INCREASE TIP-1 (evenly spaced):
To work out how to increase evenly, count the total number of stitches on the needle (e.g. 117 stitches) and divide by the number of increases to be made (e.g. 39) = 3.
In this example, increase by making 1 yarn over after each 3rd stitch. On the next round knit the yarn overs twisted to avoid holes

INCREASE TIP-2 (for sides of body and mid under sleeves):
Increase on each side of the rib as described below:
Work as far as A.3, make 1 yarn over, work A.3 (= 16-16-16-22-22-22 stitches - marker thread sits in middle of these 16-16-16-22-22-22 stitches), make 1 yarn over (= 2 stitches increased). On the next round knit the yarn overs twisted to avoid holes.
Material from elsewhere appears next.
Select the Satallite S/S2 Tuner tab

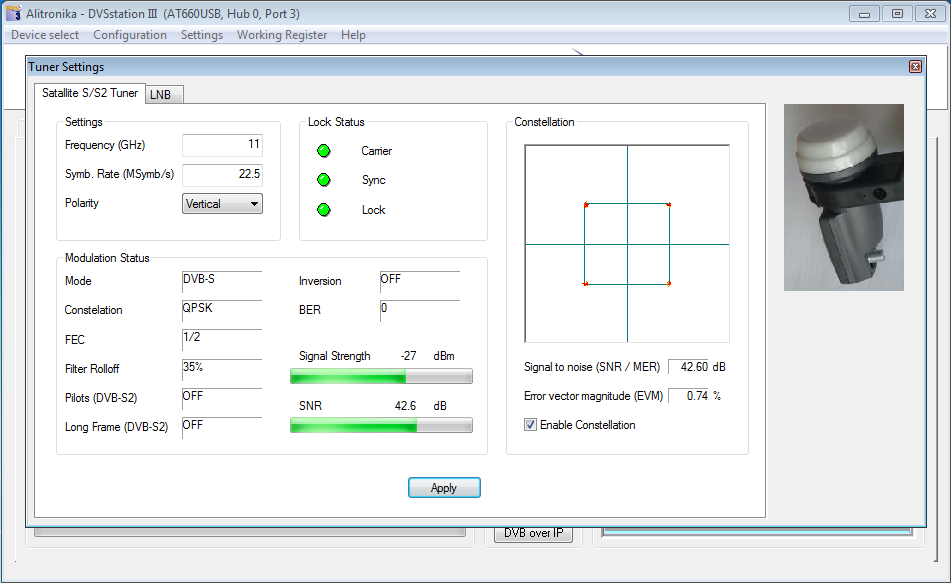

Then work the new stitches in stockinette stitch.

DECREASE TIP (for sides of body and mid under sleeves):
Decrease on each side of A.3 as described below:
Work until there are 2 stitches left before A.3, knit 2 together, work A.3 (= 16-16-16-22-22-22 stitches - marker thread sits in middle of these 16-16-16-22-22-22 stitches), slip 1 stitch as if to knit, knit 1 and pass the slipped stitch over the knitted stitch (= 2 stitches decreased).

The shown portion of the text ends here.